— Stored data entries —
----------

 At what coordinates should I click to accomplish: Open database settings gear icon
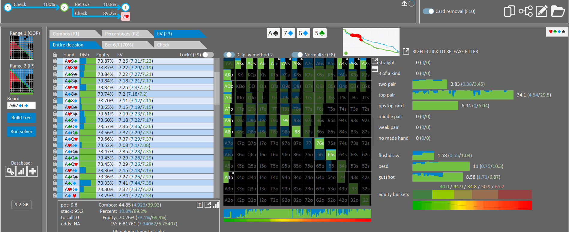[x=10, y=171]
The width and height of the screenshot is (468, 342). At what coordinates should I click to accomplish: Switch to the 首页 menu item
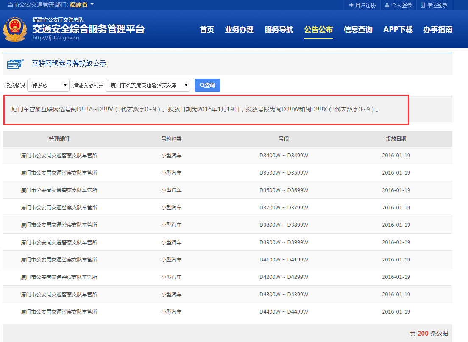click(206, 30)
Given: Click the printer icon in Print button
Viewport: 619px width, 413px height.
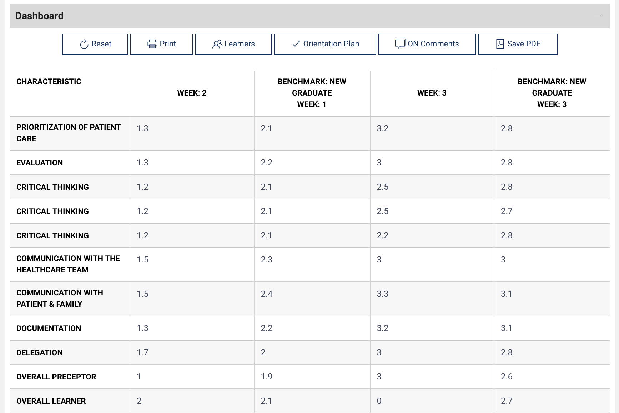Looking at the screenshot, I should click(x=152, y=44).
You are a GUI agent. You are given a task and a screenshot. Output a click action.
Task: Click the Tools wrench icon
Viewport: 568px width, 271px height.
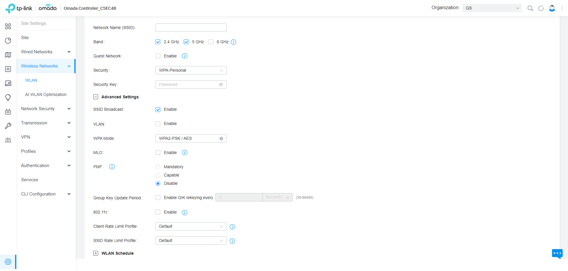[x=8, y=126]
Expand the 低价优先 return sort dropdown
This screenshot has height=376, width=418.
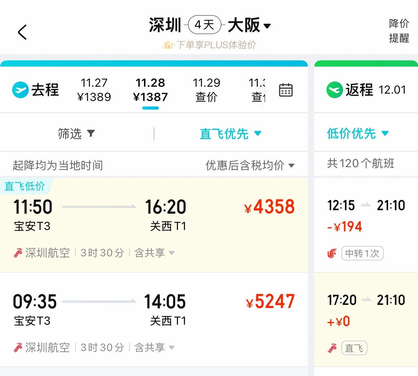pyautogui.click(x=385, y=133)
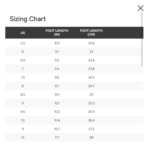The image size is (149, 149).
Task: Select the US size 9 row
Action: (x=74, y=103)
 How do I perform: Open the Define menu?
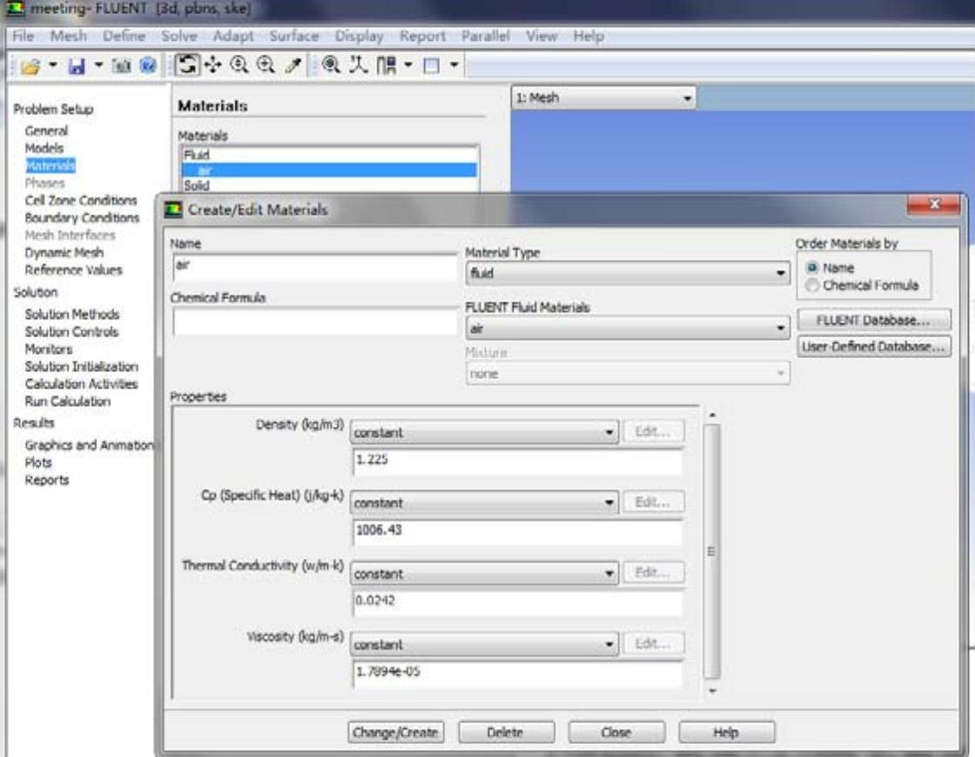click(x=124, y=36)
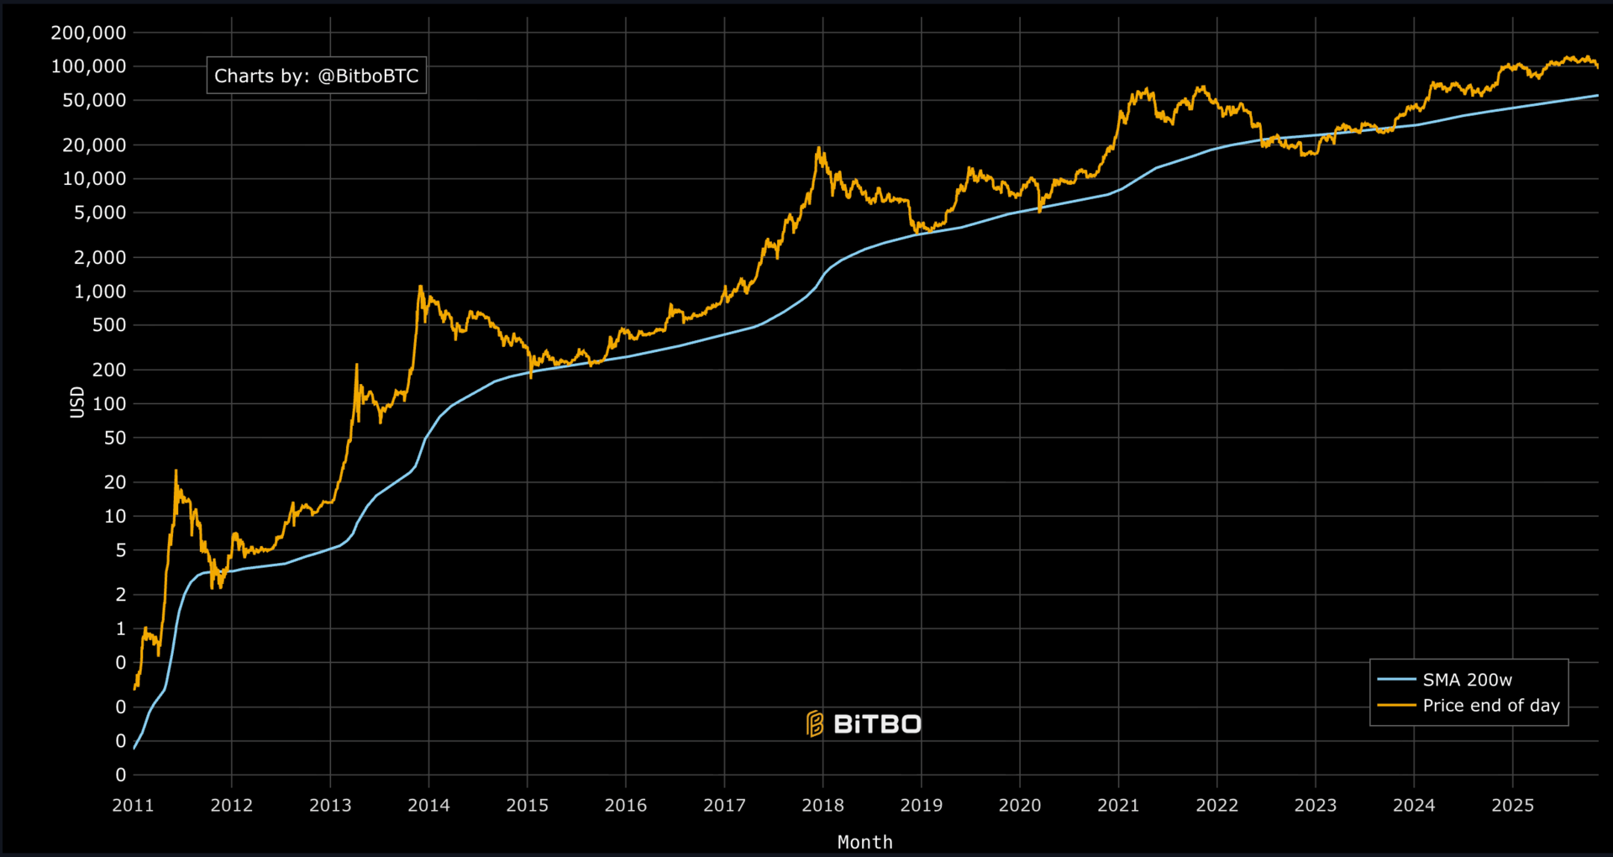Click the 1,000 y-axis tick label
The image size is (1613, 857).
click(x=100, y=292)
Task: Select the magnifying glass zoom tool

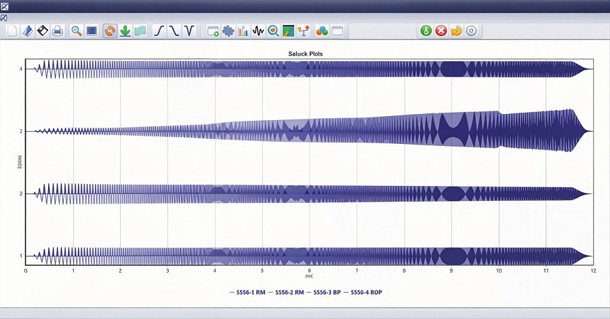Action: coord(76,31)
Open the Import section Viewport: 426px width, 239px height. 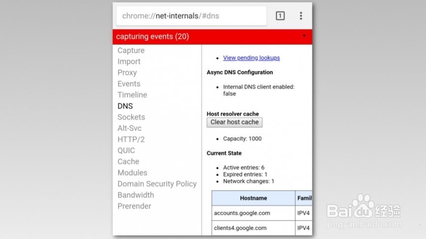click(129, 62)
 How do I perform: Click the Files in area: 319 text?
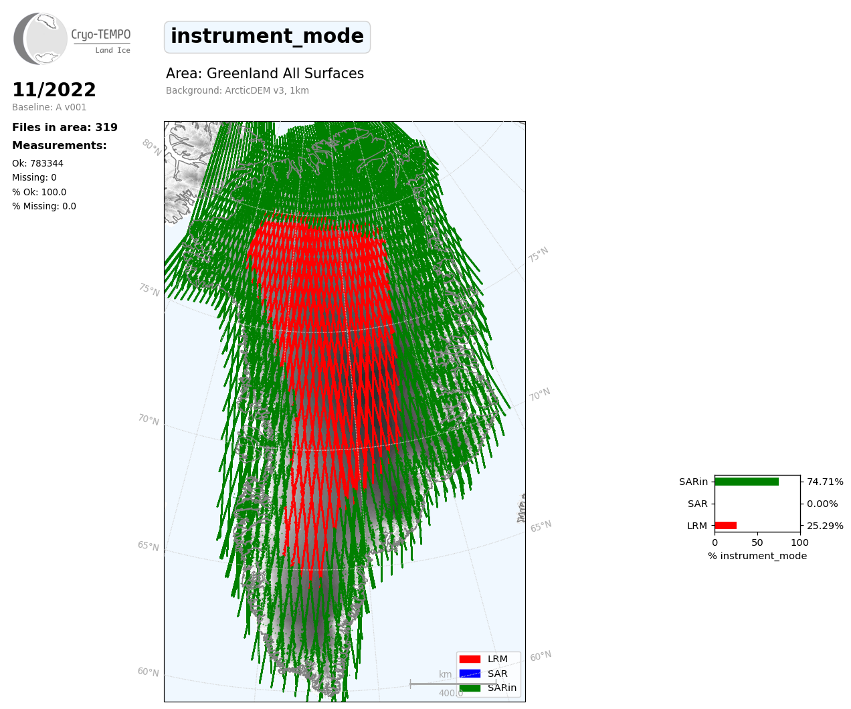pos(65,128)
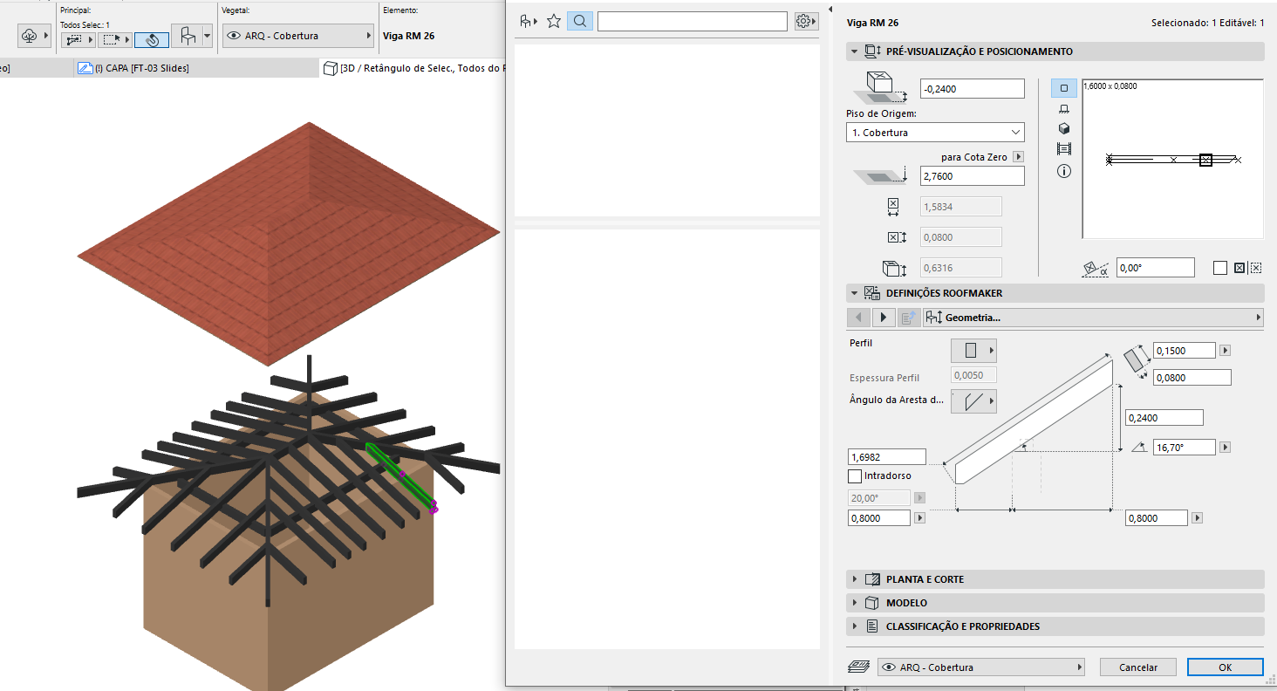
Task: Open the library settings gear icon
Action: tap(804, 20)
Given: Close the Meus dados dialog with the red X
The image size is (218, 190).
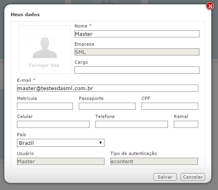Looking at the screenshot, I should [x=210, y=6].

----------

— What to work on —
Word for word, copy the lines from the one with "Given: Close the" through the end of the entries above, and do not include any picture.

— Task answer —
Given: Close the Meus dados dialog with the red X
The image size is (218, 190).
Looking at the screenshot, I should [x=210, y=6].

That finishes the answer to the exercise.